TASK TO CARRY OUT - From first line to last, write out the data precisely as shown.

(Collected data)
>>>

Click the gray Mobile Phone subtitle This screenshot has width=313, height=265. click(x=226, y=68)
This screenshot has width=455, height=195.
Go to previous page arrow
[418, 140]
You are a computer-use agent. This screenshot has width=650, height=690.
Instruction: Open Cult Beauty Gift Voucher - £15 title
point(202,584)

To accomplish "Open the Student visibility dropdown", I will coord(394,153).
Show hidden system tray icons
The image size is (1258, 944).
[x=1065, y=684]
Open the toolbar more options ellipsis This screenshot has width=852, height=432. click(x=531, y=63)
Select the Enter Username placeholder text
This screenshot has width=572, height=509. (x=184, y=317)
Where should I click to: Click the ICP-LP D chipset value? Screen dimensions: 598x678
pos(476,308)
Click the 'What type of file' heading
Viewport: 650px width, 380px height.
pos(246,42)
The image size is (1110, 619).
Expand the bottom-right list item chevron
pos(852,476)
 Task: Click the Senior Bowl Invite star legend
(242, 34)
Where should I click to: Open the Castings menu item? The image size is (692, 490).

<<<

RESULT FOR THIS TASK -
Click the gray Mobile Phone subtitle This screenshot has width=313, height=265. click(x=226, y=68)
This screenshot has width=455, height=195.
Go to previous page arrow
[418, 140]
You are a computer-use agent. This screenshot has width=650, height=690.
Instruction: Open Cult Beauty Gift Voucher - £15 title
point(202,584)

To accomplish "Open the Student visibility dropdown", I will coord(394,153).
Show hidden system tray icons
The image size is (1258, 944).
[x=1065, y=684]
Open the toolbar more options ellipsis This screenshot has width=852, height=432. click(x=531, y=63)
Select the Enter Username placeholder text
This screenshot has width=572, height=509. (x=184, y=317)
Where should I click to: Click the ICP-LP D chipset value? Screen dimensions: 598x678
pos(476,308)
Click the 'What type of file' heading
Viewport: 650px width, 380px height.
pos(246,42)
The image size is (1110, 619).
Expand the bottom-right list item chevron
pos(852,476)
 Task: Click the Senior Bowl Invite star legend
(242, 34)
Where should I click to: Open the Castings menu item? The image size is (692, 490).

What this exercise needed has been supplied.